◆ STATED PROBLEM: Count how many lines in the material below contain the string "should", with case counting, and reply with only that number.

◆ SUPPLIED ENTRIES:
/---
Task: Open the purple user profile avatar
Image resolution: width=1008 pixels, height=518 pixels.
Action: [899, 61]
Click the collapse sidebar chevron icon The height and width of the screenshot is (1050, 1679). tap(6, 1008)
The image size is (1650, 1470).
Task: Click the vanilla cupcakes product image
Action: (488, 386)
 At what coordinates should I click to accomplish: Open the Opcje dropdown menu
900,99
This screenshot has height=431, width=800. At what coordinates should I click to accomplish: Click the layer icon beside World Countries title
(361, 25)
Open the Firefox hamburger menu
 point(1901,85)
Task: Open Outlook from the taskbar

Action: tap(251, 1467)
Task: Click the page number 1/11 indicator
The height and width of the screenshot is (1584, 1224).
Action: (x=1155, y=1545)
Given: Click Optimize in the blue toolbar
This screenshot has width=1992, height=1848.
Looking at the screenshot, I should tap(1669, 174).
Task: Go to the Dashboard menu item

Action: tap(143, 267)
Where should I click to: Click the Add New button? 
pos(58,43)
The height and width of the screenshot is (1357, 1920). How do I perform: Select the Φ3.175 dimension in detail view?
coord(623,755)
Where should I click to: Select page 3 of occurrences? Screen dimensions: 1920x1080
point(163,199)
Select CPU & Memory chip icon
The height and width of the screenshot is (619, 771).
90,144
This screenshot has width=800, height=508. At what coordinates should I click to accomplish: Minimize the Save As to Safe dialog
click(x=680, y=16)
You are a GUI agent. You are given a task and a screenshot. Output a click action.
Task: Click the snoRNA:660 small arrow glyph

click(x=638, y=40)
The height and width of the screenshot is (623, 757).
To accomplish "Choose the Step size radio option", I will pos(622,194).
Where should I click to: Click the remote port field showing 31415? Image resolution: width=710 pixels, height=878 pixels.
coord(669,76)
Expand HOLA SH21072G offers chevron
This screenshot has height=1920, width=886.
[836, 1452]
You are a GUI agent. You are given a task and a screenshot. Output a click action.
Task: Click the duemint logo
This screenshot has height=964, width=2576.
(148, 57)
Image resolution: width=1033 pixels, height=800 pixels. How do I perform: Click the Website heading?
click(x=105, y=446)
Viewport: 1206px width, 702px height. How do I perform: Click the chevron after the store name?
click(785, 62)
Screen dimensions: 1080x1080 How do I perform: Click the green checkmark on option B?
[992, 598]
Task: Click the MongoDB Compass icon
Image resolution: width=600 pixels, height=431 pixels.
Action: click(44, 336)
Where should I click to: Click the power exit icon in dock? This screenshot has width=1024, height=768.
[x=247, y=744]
\---
◆ COMPLETE OUTPUT: 8